图4 133例老年AML患者基因突变个数对总生存期的影响A.No more than three and no less than four gene mutations B.Zero,one,two and no less than three gene mutationsFig.4 Effect of the number of gene mutations on the OS in 133 elderly patients with AML
表2 基因突变个数与部分临床参数、初次诱导CR的关系Tab.2 Relationship of the number of gene mutations with some clinical parameters and CR of initial induction
2.5 疗效分析
63例患者可评估疗效,经1~2个疗程诱导治疗后,CR 29 例,PR 9 例,NR 25 例,其中2 例在治疗过程中死亡,总CR率为46.03%(29/63)、OR率为60.32%(38/63)。低强度化疗组可评估疗效51例,CR率为49.02%(25/51)、OR 率为62.75%(32/ 51),高于标准化疗组(可评估疗效12 例)的33.33%(4/ 12)和50.00%(6/ 12),但差异不显著(P=0.417,0.327)。
2.6 影响OS 的预后因素分析
老年AML 患者进行单因素分析。结果表明,初诊白细胞计数≥50×109/L、难治、复发、伴有髓外浸润、诱导治疗1~2个疗程后未达CR、FLT3-ITD突变、TET甲基胞嘧啶双加氧酶2 基因(TET2)突变为影响老年AML患者OS 的不良因素(表3)。将单因素分析中P<0.2的结果纳入多因素COX分析,结果显示≥70岁、难治、复发、诱导治疗1~2 个疗程未达CR、FLT3-ITD突变是老年AML患者OS不良预后的独立影响因素(表4)。

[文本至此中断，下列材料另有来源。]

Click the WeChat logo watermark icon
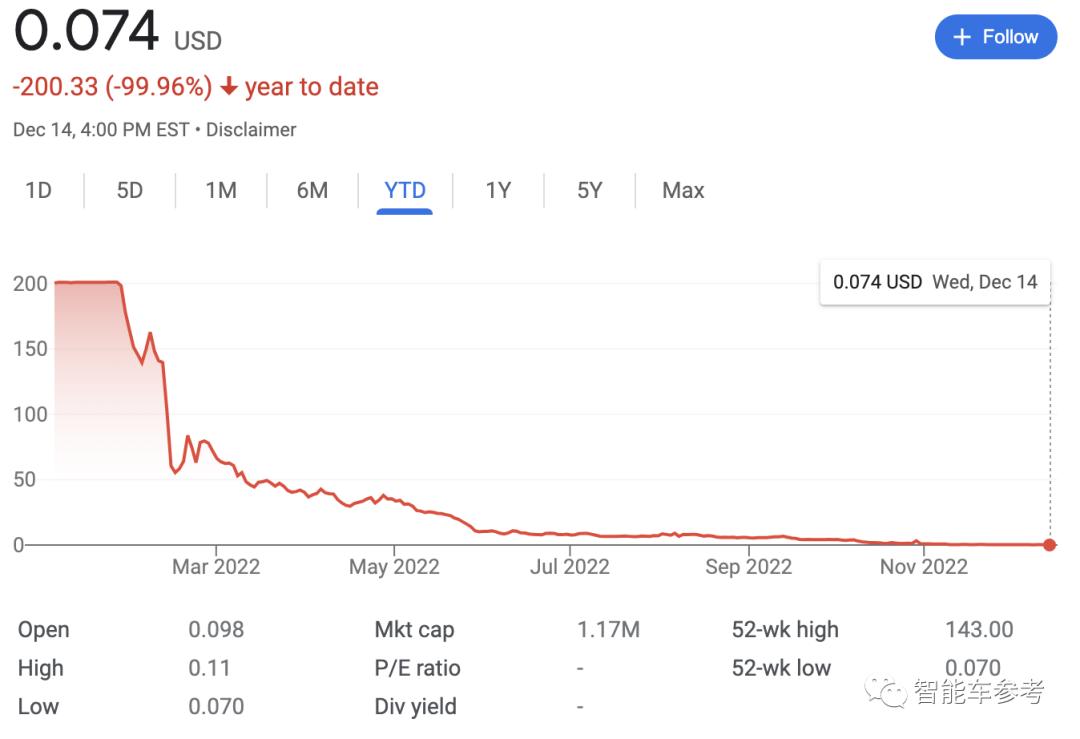The height and width of the screenshot is (739, 1080). point(886,691)
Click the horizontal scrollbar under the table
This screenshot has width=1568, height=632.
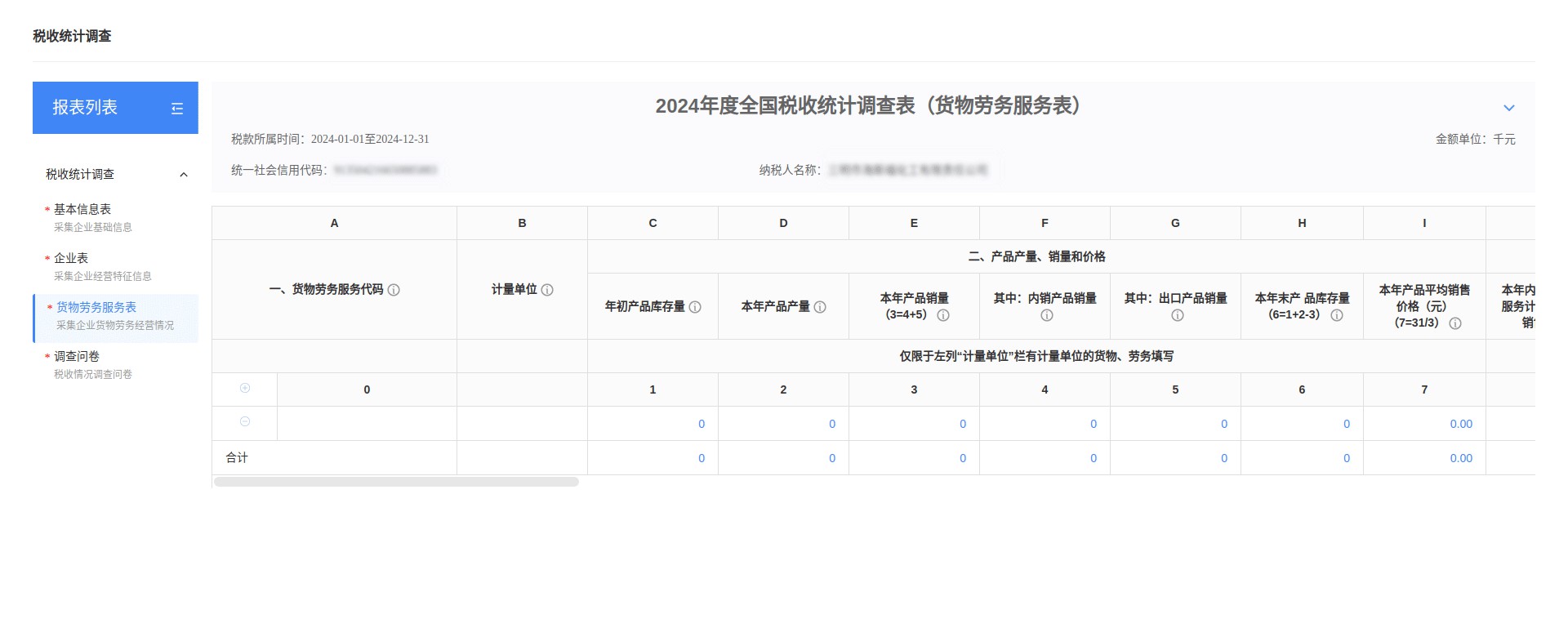396,482
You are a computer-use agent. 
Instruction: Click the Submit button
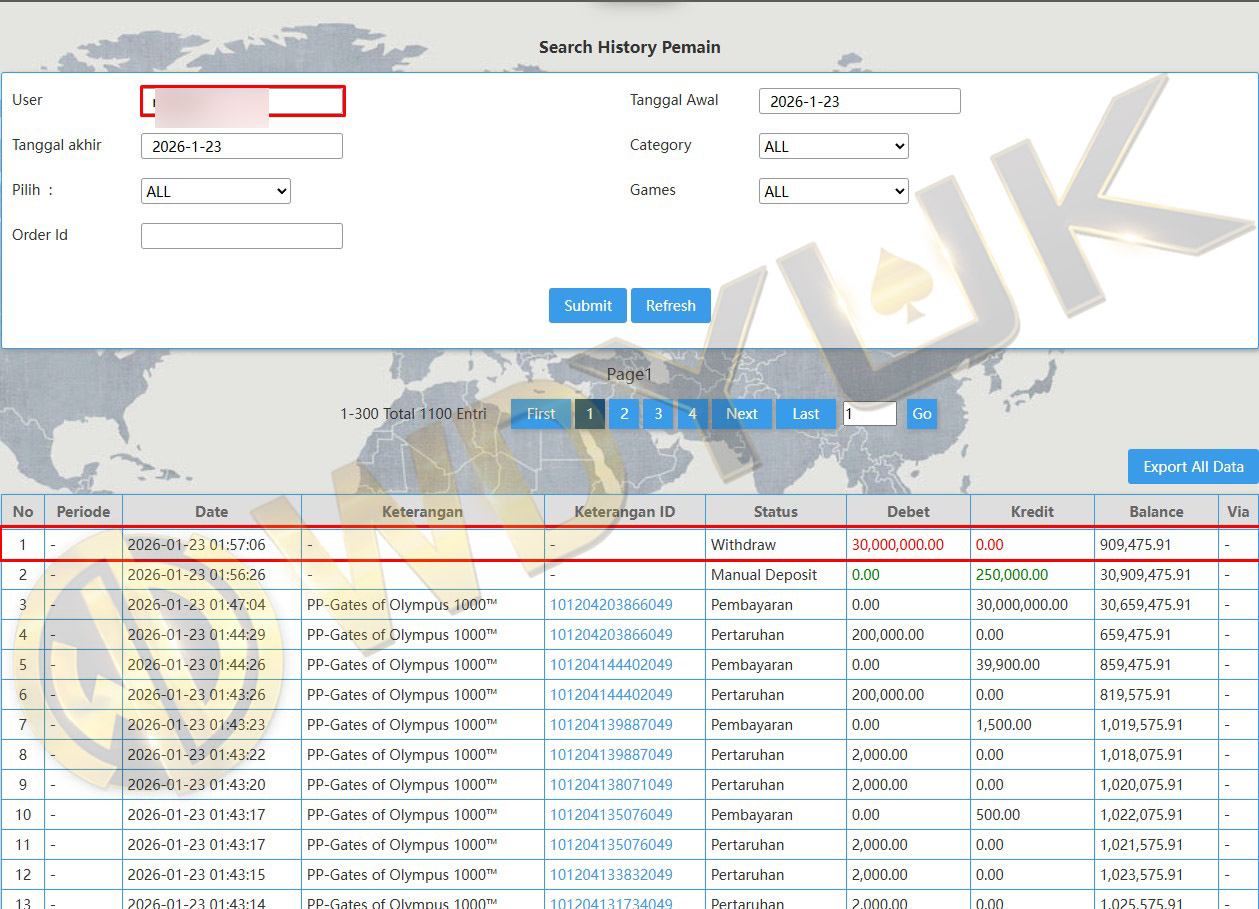587,306
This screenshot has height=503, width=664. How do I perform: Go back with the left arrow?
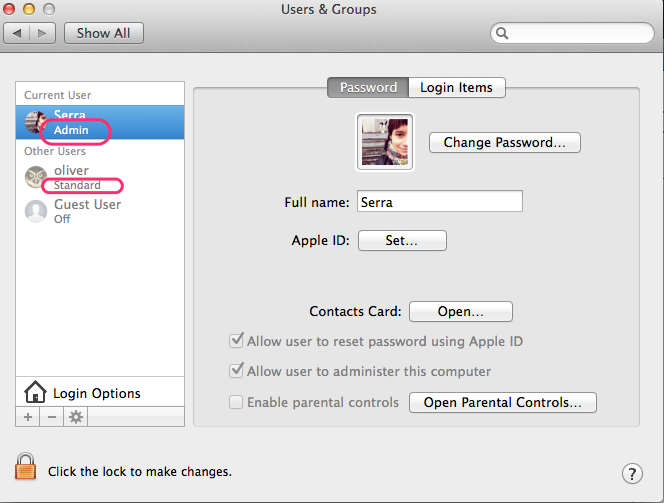pos(17,33)
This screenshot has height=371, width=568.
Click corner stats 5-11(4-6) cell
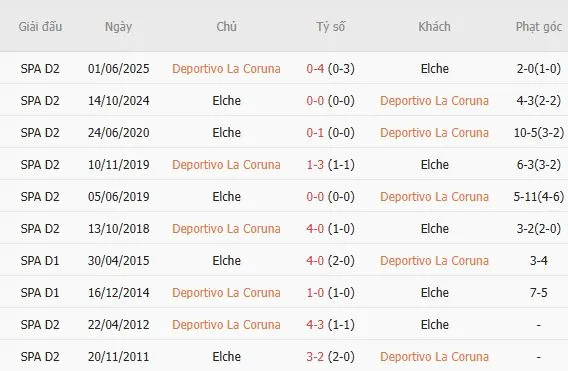point(539,197)
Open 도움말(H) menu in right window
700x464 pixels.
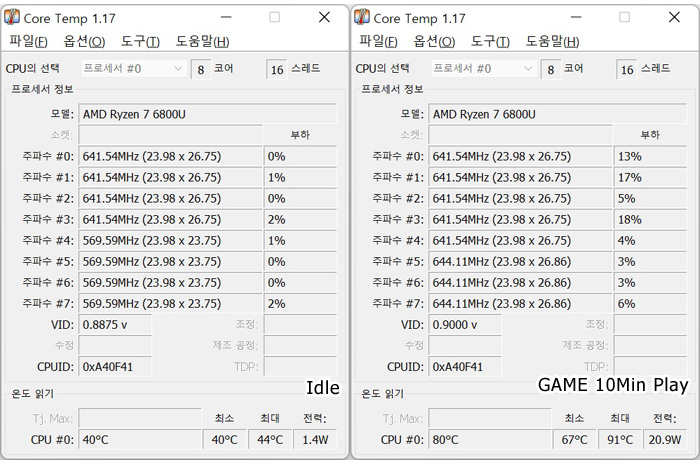tap(552, 41)
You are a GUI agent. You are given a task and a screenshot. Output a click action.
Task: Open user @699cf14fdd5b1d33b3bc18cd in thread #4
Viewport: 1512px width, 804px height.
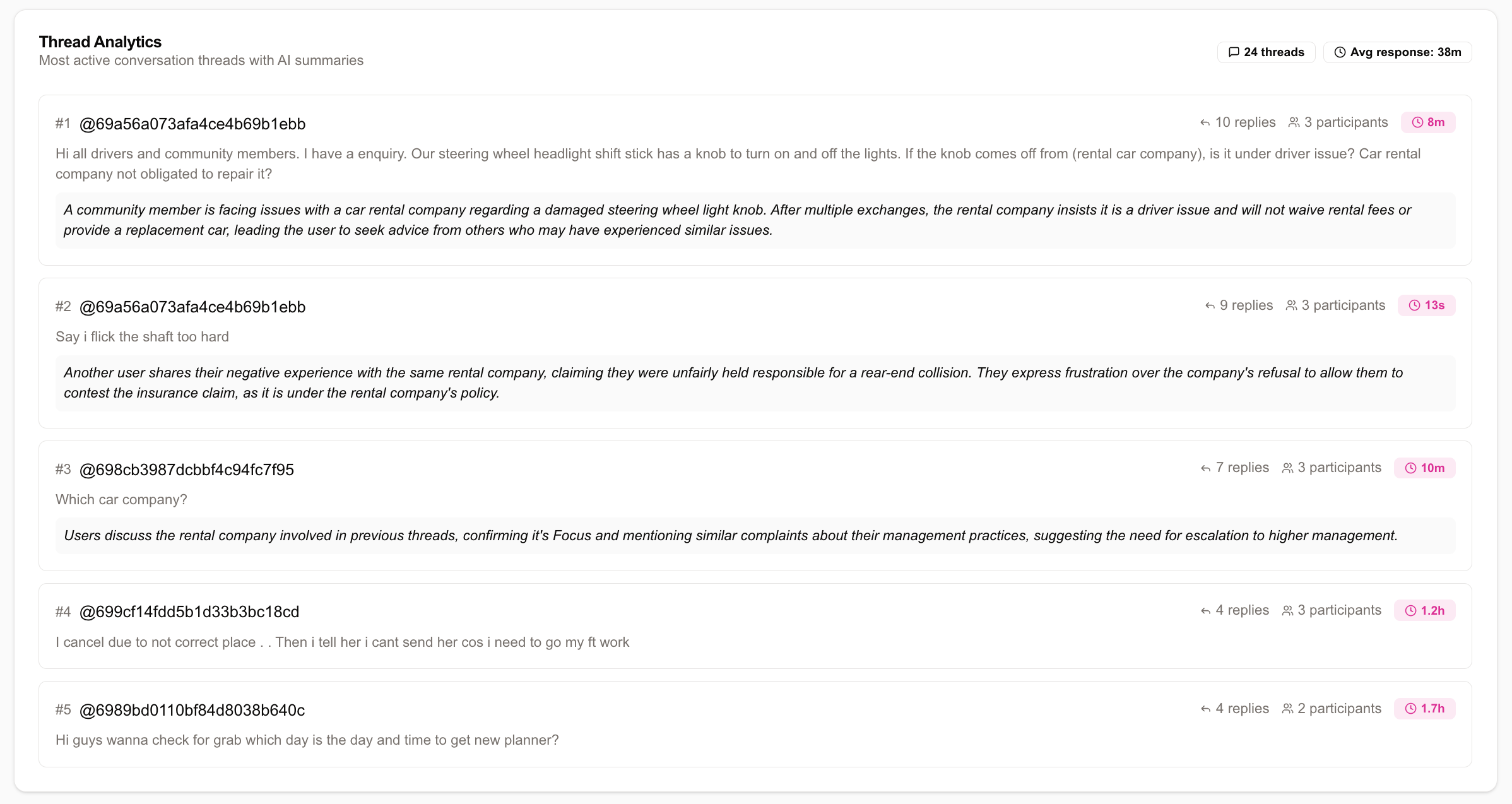[189, 612]
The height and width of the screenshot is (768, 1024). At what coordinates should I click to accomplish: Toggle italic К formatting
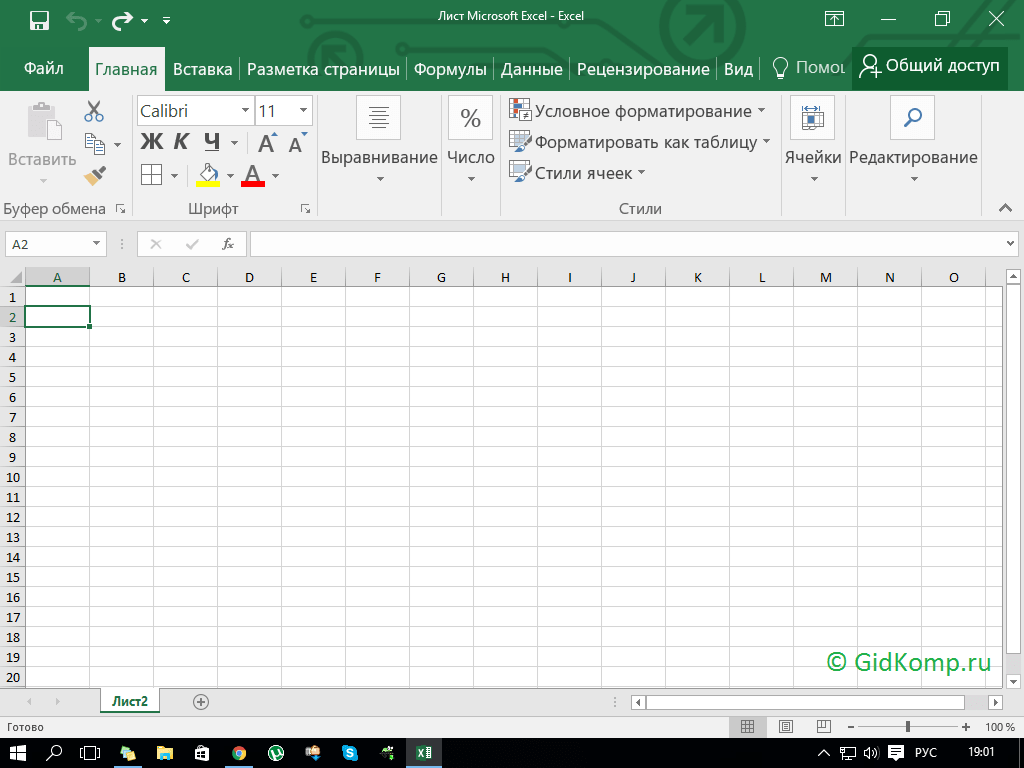click(x=181, y=142)
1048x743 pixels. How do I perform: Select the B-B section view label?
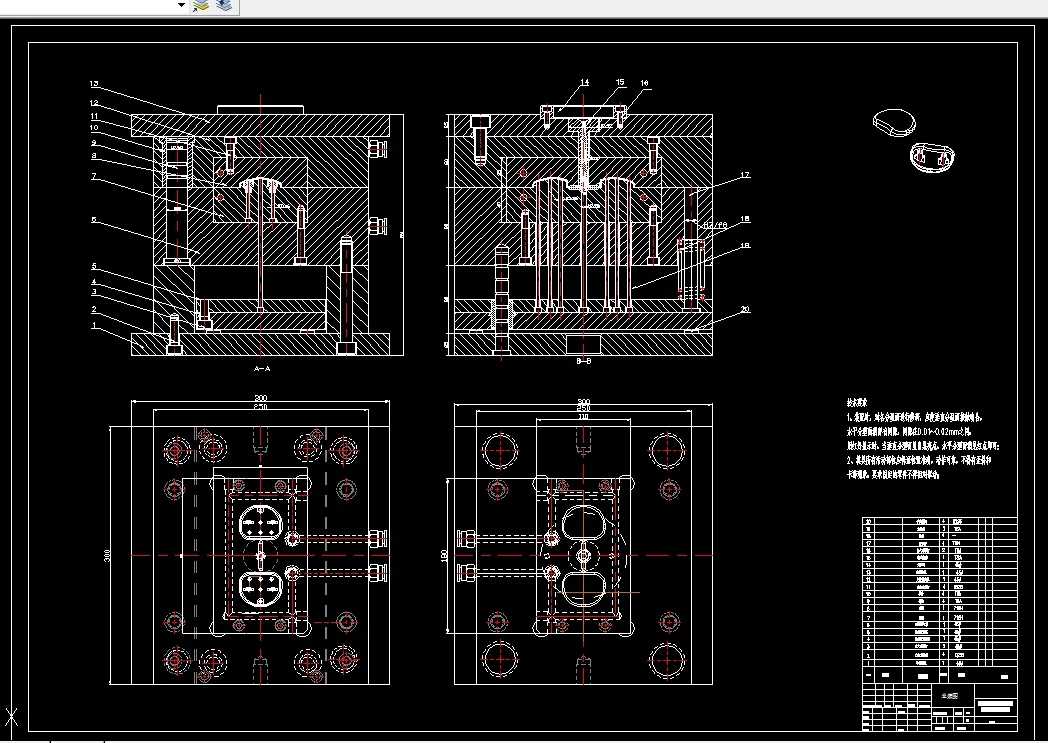click(x=583, y=361)
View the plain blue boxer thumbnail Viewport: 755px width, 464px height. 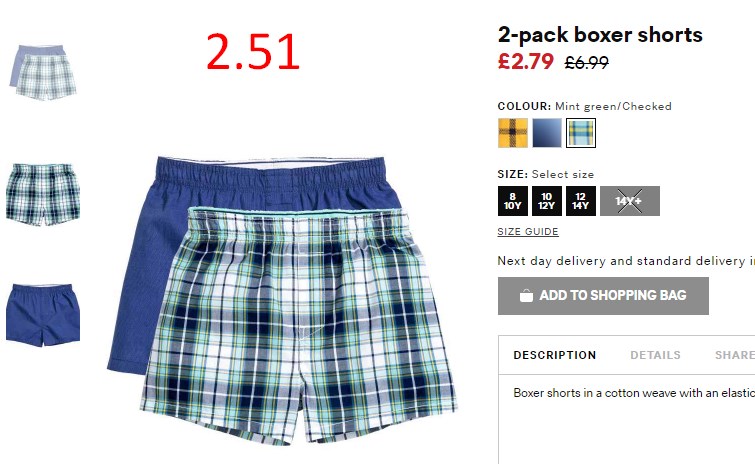43,315
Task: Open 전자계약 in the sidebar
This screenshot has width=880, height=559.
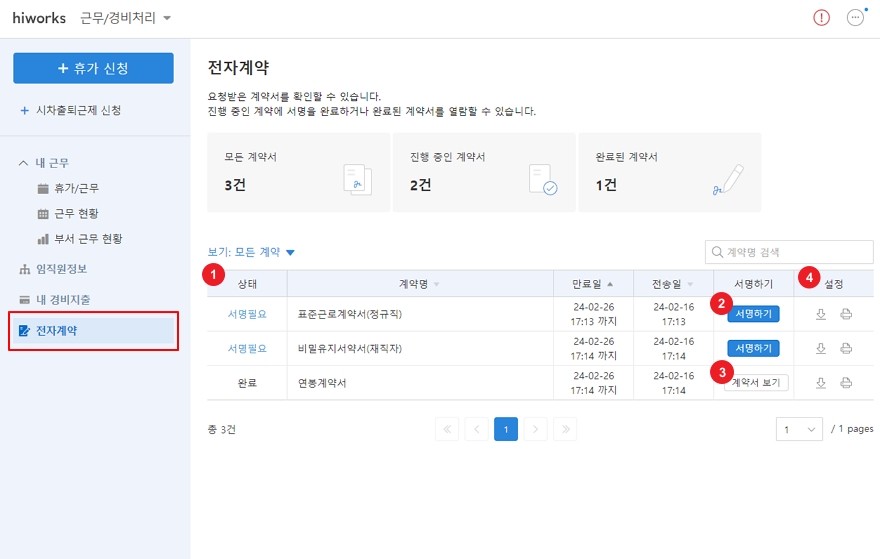Action: [56, 331]
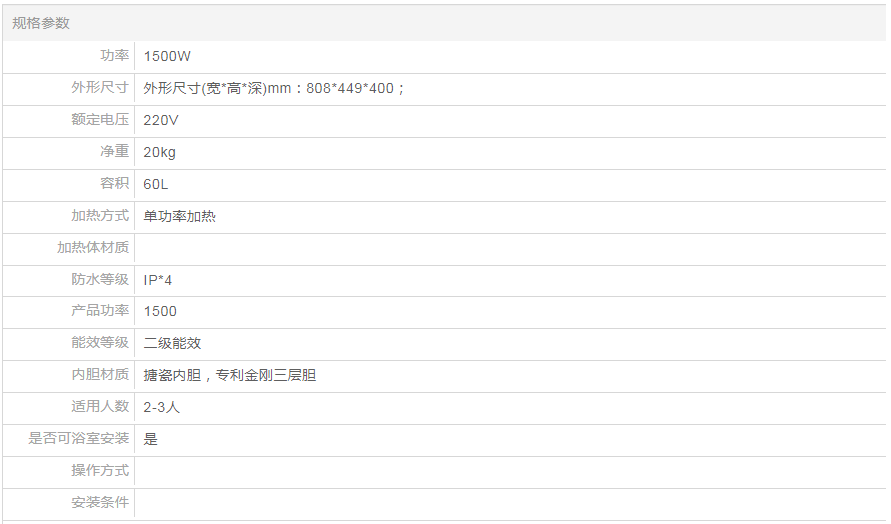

表3 影响老年AML患者OS的单因素分析Tab.3 Univariate analysis of factors affecting the OS in elderly patients with AML
表4 影响老年AML患者OS的多因素分析Tab.4 Multivariate analysis of factors affecting the OS in elderly patients with AML
3 讨论
本研究中,老年AML 患者的基因突变频率较高(88.72%)。研究显示,老年AML 患者的基因突变个数随年龄的增长而增加[1]。PRASSEK 等[8]的研究显示,75岁以上老年AML患者的基因突变数为每例1~10个,中位基因突变数为每例4个,突变基因数与OS 无关。本研究结果与之有一定出入,并初步发现基因突变数与老年AML 患者预后有关,但仍需扩大样本量进一步研究证实。
FLT3 属Ⅲ型受体酪氨酸激酶家族成员,位于染色体13q12,主要在骨髓和淋巴的造血干细胞或祖细胞中表达,在成熟细胞中未观察到,故其在造血发育早期有重要意义[9]。目前,已知的FLT3基因突变主要包括ITD 和TKD,约1/ 3 的患者存在FLT3基因突变[10],且FLT3-ITD突变频率随年龄的增加而升高。本研究中,老年AML 患者FLT3-ITD突变频率为9.77%,与既往报道结果[11]相近。研究显示,合并FLT3-ITD突变患者的诱导缓解率低、复发率高,生存期短,预后差[12],美国国立综合癌症网络的AML 诊疗指南中已将FLT3突变作为AML 预后不良的指标[13]。本研究中,影响OS 的单因素及多因素分析显示,伴FLT3-ITD突变的老年AML 患者的OS 短于无FLT3-ITD突变的患者,提示FLT3-ITD基因突变在老年AML 患者中是预后不良指标,与既往研究结果[14-15]一致。但本研究中病例数较少,未进一步分析FLT3-ITD基因表达量及FLT3-ITD合并除WT1外其他基因突变对老年AML患者预后的影响。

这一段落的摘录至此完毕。